## TASK ITEM
Would you return the records below character for character, without any images?

═══ INFORMATION SUPPLIED

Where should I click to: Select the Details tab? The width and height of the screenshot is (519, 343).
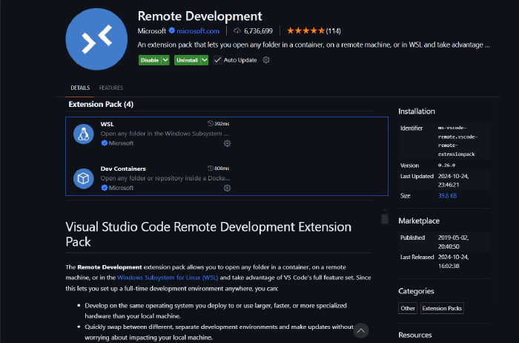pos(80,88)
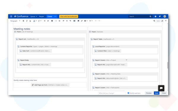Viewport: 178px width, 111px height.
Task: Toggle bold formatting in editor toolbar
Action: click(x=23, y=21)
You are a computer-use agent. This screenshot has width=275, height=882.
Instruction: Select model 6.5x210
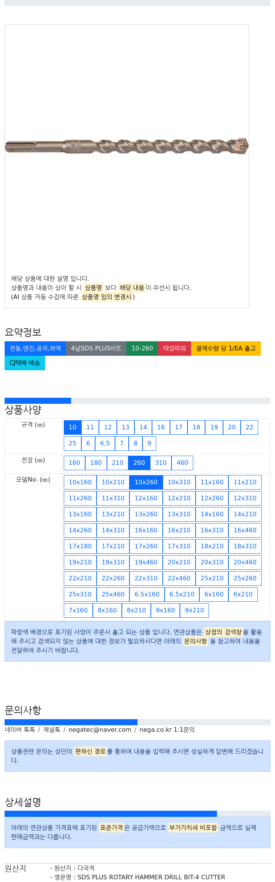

══════

## FINAL ANSWER
Where should I click to: Select the Details tab? The width and height of the screenshot is (519, 343).
pos(80,88)
Viewport: 178px width, 111px height.
Task: Toggle bold formatting in editor toolbar
Action: click(x=23, y=21)
You are a computer-use agent. This screenshot has width=275, height=882.
Instruction: Select model 6.5x210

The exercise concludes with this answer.